We have got many queries from students asking about the impact of the ongoing slowdown/recession on the Indian Economy.
Yes, the Indian econmy will get affected because it has become global in nature over the years since economic reforms took place in 1990s. Many of its key sectors like IT, BPO are linked to the global economy and are directly impacted by global happenings. But the question is: Is the situation as bad as in the US?
The answer is NO. You have to see the stuctural facts. People in India are panicking because the sensex is diving down. But it has to be understood that sensex is no indiacator of economic-well being of a country. There is a difference between Dow going down and Sensex going down. In the former, the fall is happenning due to a sever credit crunch and resultant bankruptcy of key financial institutions, all which has taken place due to a bursting of the housing bubble. so there is a proper economic problem inĀ the US which is taking toll on its stock markets.

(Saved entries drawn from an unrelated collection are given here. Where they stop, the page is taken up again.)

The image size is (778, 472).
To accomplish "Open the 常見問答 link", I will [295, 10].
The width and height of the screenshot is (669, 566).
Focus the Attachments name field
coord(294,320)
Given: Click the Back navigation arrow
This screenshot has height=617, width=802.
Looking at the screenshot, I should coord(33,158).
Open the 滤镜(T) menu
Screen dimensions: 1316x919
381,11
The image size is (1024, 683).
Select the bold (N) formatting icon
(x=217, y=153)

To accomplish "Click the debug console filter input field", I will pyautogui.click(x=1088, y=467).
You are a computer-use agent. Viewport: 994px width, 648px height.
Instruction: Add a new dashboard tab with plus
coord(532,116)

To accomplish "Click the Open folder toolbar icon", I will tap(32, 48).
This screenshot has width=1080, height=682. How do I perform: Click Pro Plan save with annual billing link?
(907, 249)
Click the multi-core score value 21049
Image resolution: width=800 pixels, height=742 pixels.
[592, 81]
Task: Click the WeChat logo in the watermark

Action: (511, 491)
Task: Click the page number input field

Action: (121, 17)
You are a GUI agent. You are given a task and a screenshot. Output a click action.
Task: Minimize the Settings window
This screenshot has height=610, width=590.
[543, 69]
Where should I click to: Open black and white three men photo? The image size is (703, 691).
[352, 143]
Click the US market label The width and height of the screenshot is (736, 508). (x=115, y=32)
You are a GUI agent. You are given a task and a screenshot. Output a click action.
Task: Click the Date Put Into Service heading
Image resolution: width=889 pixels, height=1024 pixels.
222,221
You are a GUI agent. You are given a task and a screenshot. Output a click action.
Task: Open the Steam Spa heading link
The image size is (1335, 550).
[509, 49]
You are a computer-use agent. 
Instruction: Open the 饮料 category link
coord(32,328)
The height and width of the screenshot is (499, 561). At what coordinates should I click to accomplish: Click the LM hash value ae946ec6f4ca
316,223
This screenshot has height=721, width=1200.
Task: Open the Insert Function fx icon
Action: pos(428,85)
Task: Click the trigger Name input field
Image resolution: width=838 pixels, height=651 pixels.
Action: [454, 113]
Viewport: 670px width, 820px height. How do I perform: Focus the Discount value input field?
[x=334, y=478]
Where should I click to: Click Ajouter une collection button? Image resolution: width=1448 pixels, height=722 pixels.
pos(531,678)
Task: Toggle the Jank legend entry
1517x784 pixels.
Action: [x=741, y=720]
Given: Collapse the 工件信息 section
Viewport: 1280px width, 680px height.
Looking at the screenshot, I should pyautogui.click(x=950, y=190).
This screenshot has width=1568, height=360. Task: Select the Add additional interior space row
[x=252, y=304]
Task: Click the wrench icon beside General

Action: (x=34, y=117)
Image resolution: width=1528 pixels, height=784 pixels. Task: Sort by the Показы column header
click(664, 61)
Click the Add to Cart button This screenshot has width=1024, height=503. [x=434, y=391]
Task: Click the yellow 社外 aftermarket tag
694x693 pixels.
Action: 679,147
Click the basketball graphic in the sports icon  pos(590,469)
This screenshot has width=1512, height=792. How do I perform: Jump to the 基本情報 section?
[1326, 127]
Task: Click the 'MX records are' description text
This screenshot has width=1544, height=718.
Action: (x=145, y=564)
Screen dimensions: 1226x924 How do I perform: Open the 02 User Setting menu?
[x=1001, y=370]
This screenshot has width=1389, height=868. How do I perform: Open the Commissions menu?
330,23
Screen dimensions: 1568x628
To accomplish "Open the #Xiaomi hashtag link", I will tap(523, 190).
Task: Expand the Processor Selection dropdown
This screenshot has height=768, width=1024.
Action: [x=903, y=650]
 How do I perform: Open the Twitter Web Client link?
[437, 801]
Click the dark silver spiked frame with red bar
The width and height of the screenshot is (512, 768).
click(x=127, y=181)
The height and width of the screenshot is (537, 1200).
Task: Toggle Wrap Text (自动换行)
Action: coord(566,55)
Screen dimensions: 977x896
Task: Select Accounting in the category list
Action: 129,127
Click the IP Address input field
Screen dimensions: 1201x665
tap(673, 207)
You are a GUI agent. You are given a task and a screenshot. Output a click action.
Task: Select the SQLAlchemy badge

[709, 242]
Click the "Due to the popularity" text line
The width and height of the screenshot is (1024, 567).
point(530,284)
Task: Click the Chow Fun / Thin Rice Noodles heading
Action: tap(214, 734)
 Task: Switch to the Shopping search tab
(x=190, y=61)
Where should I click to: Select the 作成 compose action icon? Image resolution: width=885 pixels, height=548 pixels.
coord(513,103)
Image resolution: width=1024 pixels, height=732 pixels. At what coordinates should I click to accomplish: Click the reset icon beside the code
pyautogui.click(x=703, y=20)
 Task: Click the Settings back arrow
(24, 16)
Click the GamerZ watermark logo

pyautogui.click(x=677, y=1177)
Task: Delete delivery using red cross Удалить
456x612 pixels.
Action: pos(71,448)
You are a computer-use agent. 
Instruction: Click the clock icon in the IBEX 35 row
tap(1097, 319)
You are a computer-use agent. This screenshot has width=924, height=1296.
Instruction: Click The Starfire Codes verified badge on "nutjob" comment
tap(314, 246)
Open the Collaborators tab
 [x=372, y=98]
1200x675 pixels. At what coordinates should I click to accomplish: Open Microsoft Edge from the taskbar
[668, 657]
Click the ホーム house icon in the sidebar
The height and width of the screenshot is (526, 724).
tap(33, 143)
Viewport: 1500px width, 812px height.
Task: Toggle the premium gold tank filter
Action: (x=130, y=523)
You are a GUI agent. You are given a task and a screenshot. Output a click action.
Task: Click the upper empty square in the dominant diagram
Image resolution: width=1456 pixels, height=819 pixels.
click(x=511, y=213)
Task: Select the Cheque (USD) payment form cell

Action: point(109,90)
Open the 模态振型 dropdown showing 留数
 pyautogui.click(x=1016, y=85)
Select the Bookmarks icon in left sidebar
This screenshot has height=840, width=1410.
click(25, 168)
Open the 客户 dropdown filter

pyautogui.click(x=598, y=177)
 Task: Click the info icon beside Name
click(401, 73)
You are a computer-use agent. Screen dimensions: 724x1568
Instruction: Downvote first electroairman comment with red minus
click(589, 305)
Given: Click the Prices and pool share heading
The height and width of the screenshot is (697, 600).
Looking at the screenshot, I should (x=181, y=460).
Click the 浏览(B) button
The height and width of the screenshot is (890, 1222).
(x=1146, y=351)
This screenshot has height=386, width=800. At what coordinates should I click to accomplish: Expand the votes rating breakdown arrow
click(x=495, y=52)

Coming to India, sensex is going down because the FIIs which had invested hugely in Indian stock markets are taking the money back by selling their stocks to refuel their declining coffers in the US. There is nothing wrong as such in the Indian economy. All our banks are maintianing global standards of liquidity and their exposures in speculative sectors like the real estate have been kept to minimal thanks to the RBI. Our inflation rate is coming down due to fall in commodity prices and our growth rate is still one of the best in the world. so there is nothing to be panicky about.
Many experts are citing the recent sacking of Jet employees as an indiactor of Indian economic recession. I would tend to disagree because the sacking took place because the company felt it needed restructuring according to its means and needs. anyway, fall in fuel prices will see some relied for the airline industry in the near future. it is a sector-specific phenomena and shouldnt be linked to the whole economy.